§ Exercise passage:
--------------------------------

Athletic Director Steve Waterfield has been working for the past year on improving programs for student athletes in a way that isn’t just about sports.

In spring, the athletics department submitted a request for proposal form for athletic medicine services for all student athletes. In August, the department settled on a partnership with Henry Ford Medical Services to provide sports medicine resources for student athletes. This includes primary care, orthopedic care, incoming physicals, sports psychology and nutrition.

“Starting around August, they started to provide coverage at our athletic events,” Waterfield said. “Their doctors also provide clinical coverage to our student athletes. We have two primary doctors we work with, but they have two or three doctors that also help, so it’s a team of about five.”

This program provides student athletes expedited access to MRIs and diagnostic testing through Henry Ford. Before this, the team just had one head physician that oversaw all medical care for student athletes. Now, the coverage is deeper and extends to more areas, like nutrition and psychology.

Waterfield believes sports psychology is critical today.

“Mental health of students in general is so important,” he said. “I’m excited because President Pescovitz provided funding for myself and the Dean of Students’ Office to hire another psychologist through the Graham Counseling Center that would be shared and benefit both the student population and the student athlete population.”

With previous experience at larger schools, Waterfield saw the effect of sports psychology at other programs.

“I thought it was important for us to continue to grow what we were offering in these areas,” he said. “Just because we aren’t in the Big 10 doesn’t mean our student athletes shouldn’t have the same sort of resources available.”

Other schools like Nebraska have multiple full-time psychologists available, but Waterfield believes that making strides in this program is a step in the right direction for a mid-major school like Oakland.

Another initiative from the athletics department is career preparation for student athletes, which is referred to as “student athlete development programming,” which revolves around life skills.

Ashley Stone, the associate athletic director for student-athlete experience and senior woman administrator, started this program, which focuses on providing resources for student athletes based around their class year.

This includes Waterfield mentoring student athletes, meeting with his six student athletes once or twice a semester and talking about the handbook that Stone developed.

“There’s a lot of hours that are spent that might prevent them from attending the career fairs,” Waterfield said. “We are trying to find ways to provide venues for the student athletes to get the information that they need.”

Nutrition is another thing that can be challenging for student athletes with a busy schedule. The athletics department also dedicated time to improving resources to help fuel their athletes.

“We’ve started to give our student athletes post-workout shakes and treats, stuff like that,” Waterfield said. “It helps reward them for the work they put into the weight room and refuel them, because often times they have to go from the weight room to class.”

Waterfield has received positive feedback from student athletes and staff about these new initiatives. Despite positive feedback, he still is always looking forward.

“We have to continue to look at ways we can meet what our student athletes need,” he said. “A lot of credit goes to Ashley Stone; Carrie Aprik, our nutrition person; and Chris Curran in athletic training, and other people within athletics who help out. There’s a lot of people who work together and collaborate to help execute all of these initiatives.”

--------------------------------

§ Pixel coordinate grounding data:
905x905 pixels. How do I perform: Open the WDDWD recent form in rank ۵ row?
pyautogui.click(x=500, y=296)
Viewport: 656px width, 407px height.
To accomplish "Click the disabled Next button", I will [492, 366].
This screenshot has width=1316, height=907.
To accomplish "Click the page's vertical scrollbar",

--------------------------------

Using the article on Oakland's student athlete programs, explain in one to three sentences why the athletics department gives student athletes post-workout shakes and treats.

§ Answer box:
The shakes and treats reward student athletes for the work they put in at the weight room and refuel them. Refueling matters because they often have to go from the weight room straight to class.